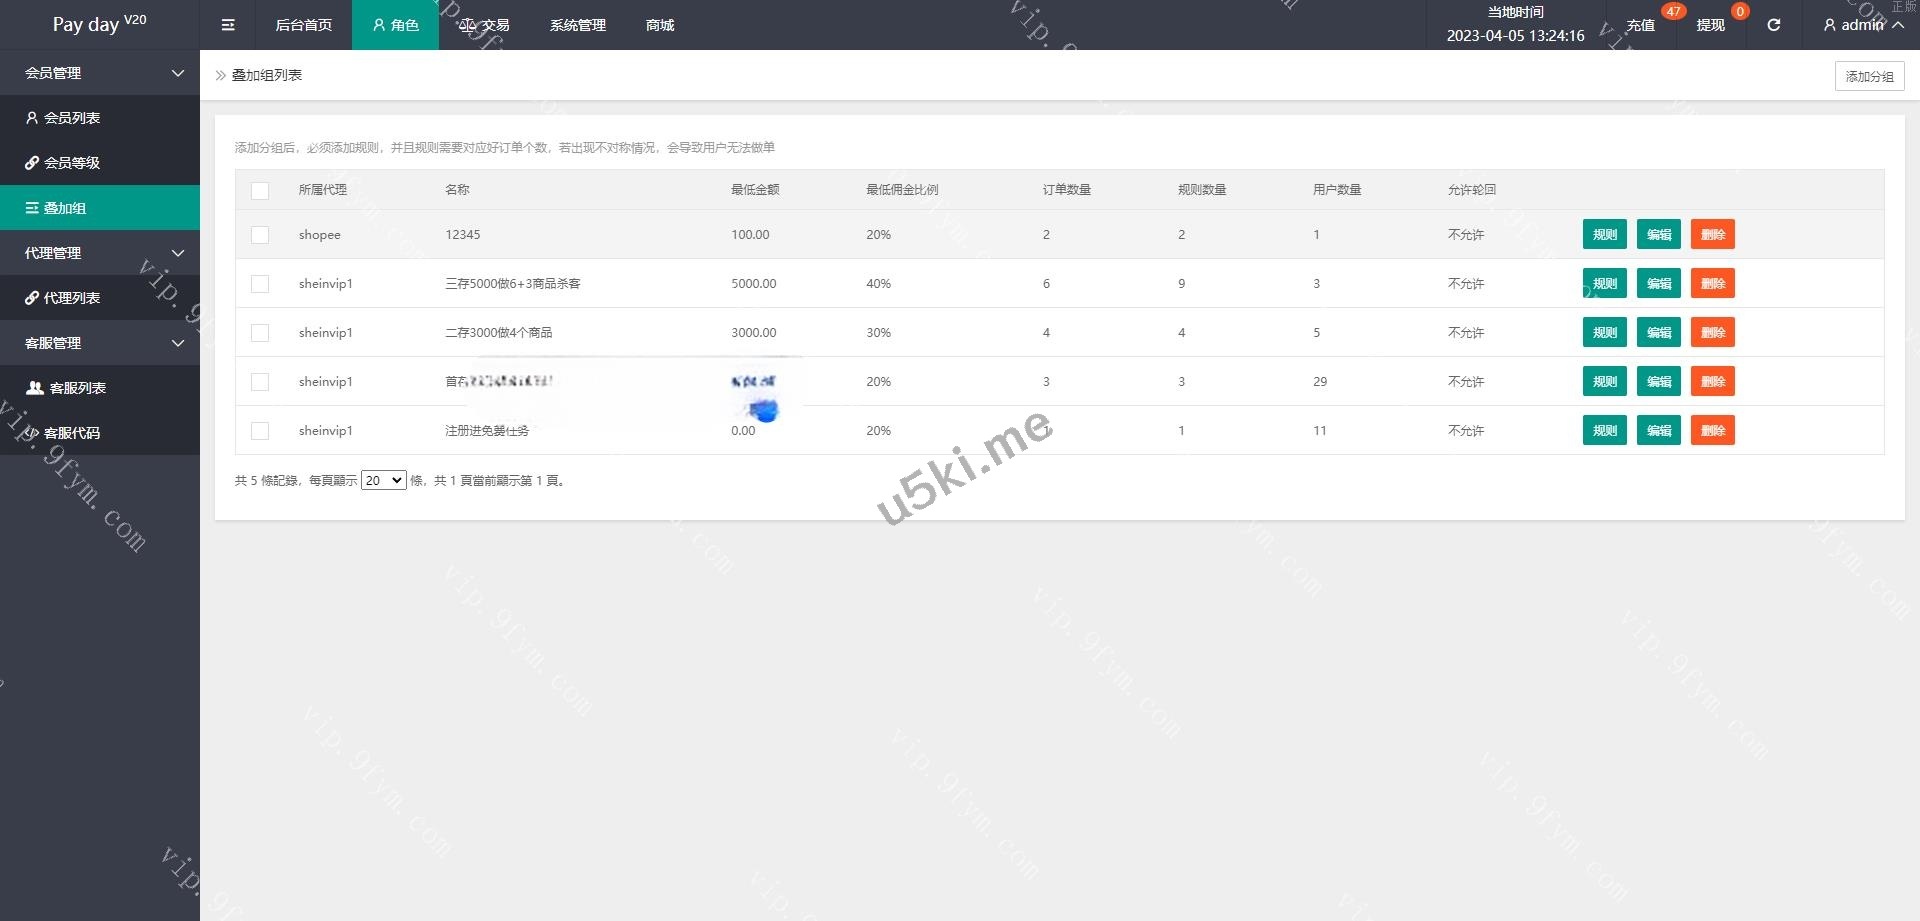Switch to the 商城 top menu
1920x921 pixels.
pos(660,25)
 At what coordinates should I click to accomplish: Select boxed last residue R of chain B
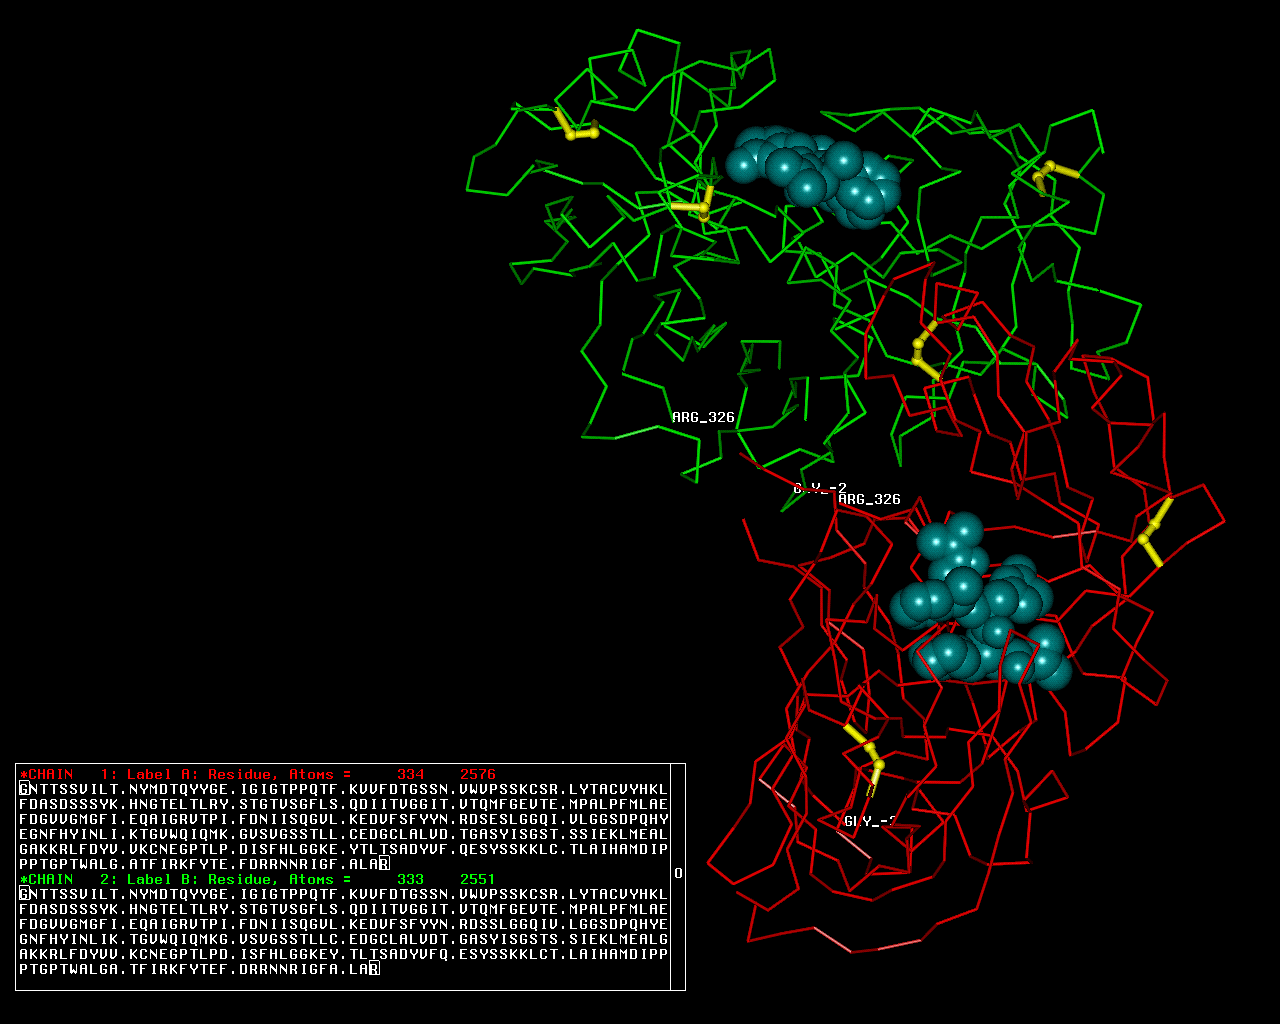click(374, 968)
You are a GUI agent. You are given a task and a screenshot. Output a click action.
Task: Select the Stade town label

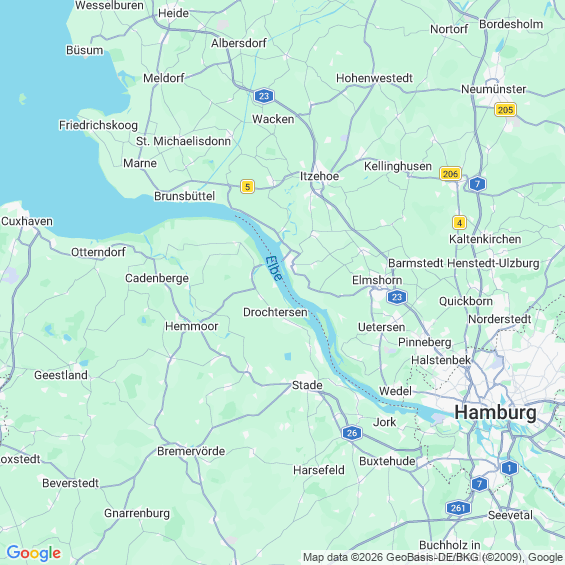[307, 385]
====
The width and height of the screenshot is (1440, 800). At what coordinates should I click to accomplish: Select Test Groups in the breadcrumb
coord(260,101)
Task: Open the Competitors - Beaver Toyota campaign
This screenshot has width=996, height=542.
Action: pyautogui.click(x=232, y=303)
====
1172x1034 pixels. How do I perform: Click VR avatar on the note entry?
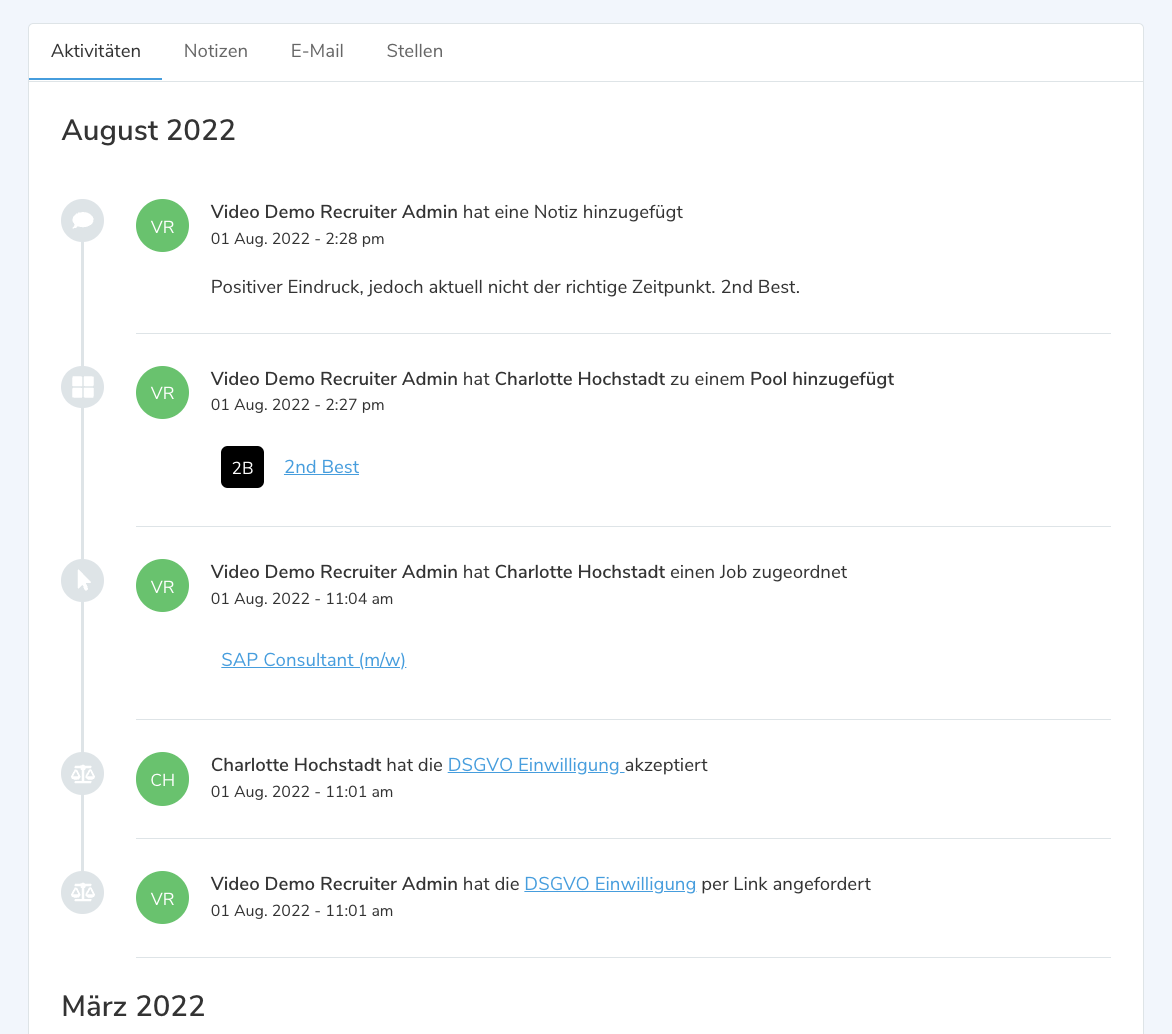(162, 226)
====
» Required task
Reproduce the material unchanged, from the line that contains "The width and" through the line that contains "Action: pyautogui.click(x=232, y=303)", including both of those lines.

» Answer for this exercise
The width and height of the screenshot is (1440, 800). At what coordinates should I click to accomplish: Select Test Groups in the breadcrumb
coord(260,101)
Task: Open the Competitors - Beaver Toyota campaign
This screenshot has width=996, height=542.
Action: pyautogui.click(x=232, y=303)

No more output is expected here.